A BYU graduate sat next to the student section and captured the chant in a seven-second video that has since been viewed more than 1 million times on Twitter. Aubrey, the graduate identified only by her first name, told KSTU she attended the Cougars-Ducks game with a close friend from college as part of their tradition of visiting an opposing team’s stadium for a BYU road game.

Aubrey said the student section had shouted the chant twice before she recorded her video with 14:53 left in the second quarter. BYU scored a touchdown and was preparing to kick an extra point that made the score 10-7. She told KSTU she heard the chant two more times but didn’t confront the students “because I felt that would make the situation worse.” Instead, she told the station, she alerted a stadium staffer.

“It was really disappointing,” she told the TV station, adding “there’s an unfortunate acceptance in a lot of areas that you don’t make fun of a lot of religions, but Mormons are free game to make fun of. And I would like that to stop.”

Aubrey’s video caught the attention of Utah Gov. Spencer Cox (R), who said hours after the game that “religious bigotry [is] alive and celebrated in Oregon.”

Cox’s counterpart in Oregon, Gov. Kate Brown (D), said that’s not true — or at least it shouldn’t be.

“In Oregon, we strive to be a welcoming, inclusive state to all, regardless of race, religion, gender, or background,” Brown said in a statement. “Our state and nation have an ugly history of discrimination and bigotry. The chant at yesterday’s Oregon-BYU game was unacceptable.

“We must do better.”

Officials at the University of Oregon agree. On Sunday afternoon, they apologized for “an offensive and disgraceful chant coming from the student section during yesterday’s game.”

On Monday, the university’s interim president, Patrick Phillips, condemned the behavior of “a small group of fans,” saying in a statement that it angered and disgusted him. He said that there are Mormons on the Ducks football team, and “there were members of that faith wearing green and yellow sitting right next to those chanting on Saturday.”

“How did they feel in that moment? I hope that everyone will reflect on the reality that, what may seem like a lark to some, tells someone else in our community that they are not welcome, and that they should be afraid based on who they are and what they believe,” Phillips said.

Kris Winter, the university’s interim vice president for the Division of Student Life, said in a statement sent to The Washington Post that officials would investigate what happened.

The Oregon Pit Crew, the official Twitter account of the Ducks’ student section, also said it was sorry, adding it does “not condone or support any hateful speech directed towards one’s religion.”
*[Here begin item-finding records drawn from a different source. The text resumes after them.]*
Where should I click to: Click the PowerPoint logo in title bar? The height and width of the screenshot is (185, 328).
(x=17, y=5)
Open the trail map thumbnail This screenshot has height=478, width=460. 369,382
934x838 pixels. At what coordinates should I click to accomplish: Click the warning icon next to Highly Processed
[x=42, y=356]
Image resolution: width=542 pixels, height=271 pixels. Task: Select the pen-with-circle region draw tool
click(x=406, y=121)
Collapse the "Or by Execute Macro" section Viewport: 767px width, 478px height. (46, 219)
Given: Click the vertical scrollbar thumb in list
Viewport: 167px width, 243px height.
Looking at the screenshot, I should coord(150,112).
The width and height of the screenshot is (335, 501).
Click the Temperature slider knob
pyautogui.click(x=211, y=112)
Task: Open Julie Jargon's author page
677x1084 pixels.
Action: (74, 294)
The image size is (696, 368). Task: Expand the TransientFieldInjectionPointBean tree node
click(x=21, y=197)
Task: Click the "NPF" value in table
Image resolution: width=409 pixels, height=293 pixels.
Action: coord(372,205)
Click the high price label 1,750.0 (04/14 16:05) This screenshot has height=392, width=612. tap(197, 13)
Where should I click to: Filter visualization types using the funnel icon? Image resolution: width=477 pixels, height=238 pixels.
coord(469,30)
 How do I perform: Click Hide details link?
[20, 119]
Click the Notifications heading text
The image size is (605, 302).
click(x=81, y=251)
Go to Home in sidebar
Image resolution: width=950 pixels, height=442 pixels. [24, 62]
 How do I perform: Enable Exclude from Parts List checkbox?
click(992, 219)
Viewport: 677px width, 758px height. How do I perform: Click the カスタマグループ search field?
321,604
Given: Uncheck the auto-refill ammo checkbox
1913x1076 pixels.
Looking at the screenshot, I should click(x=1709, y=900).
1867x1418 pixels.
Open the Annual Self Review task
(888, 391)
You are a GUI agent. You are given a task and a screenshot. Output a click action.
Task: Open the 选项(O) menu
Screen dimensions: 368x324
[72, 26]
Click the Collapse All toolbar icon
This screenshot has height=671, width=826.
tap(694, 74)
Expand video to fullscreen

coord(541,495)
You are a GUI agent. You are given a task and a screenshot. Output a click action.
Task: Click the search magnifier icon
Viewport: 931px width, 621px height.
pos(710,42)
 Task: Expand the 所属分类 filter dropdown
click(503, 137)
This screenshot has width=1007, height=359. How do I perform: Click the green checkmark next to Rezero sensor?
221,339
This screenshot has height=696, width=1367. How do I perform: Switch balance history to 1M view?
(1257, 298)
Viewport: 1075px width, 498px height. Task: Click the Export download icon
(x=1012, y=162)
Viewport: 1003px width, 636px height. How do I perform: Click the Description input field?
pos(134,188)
BYU officials issued a statement Monday saying they appreciated Oregon’s “sincere apology” about what happened. “We recognize that this isolated behavior does not reflect the values of the University of Oregon,” they said in an email to The Post. “As we all work together to address incidents that seek to divide us, we are grateful for those who are willing to come together to build bridges of understanding.”

An almost identical incident happened last college football season on Nov. 27, when the Cougars beat the University of Southern California Trojans, 35-31, in Los Angeles. Several BYU fans at the game told the Deseret News that on at least five occasions USC students yelled the same obscene, anti-Mormon chant.

USC officials apologized a day later, denouncing the chant as “distasteful” and saying it did “not align with our Trojan values.”

BYU says probe found no evidence of racial slurs at Duke volleyball player

Last month BYU found itself under fire when a Duke women’s volleyball player accused a Cougars fan of repeatedly yelling a racial slur at outside hitter Rachel Richardson “every time she served” during an Aug. 26 match in Provo. Richardson was later “threatened by a white male that told her to watch her back going to the team bus,” her godmother, Fort Worth attorney Lesa Pamplin, tweeted after the match.

While BYU initially apologized to the Blue Devils and banned the student accused of yelling racial slurs at Richardson, it announced Sept. 9 that an investigation into the incident didn’t find “any evidence to corroborate the allegation that fans engaged in racial heckling or uttered racial slurs at the event.”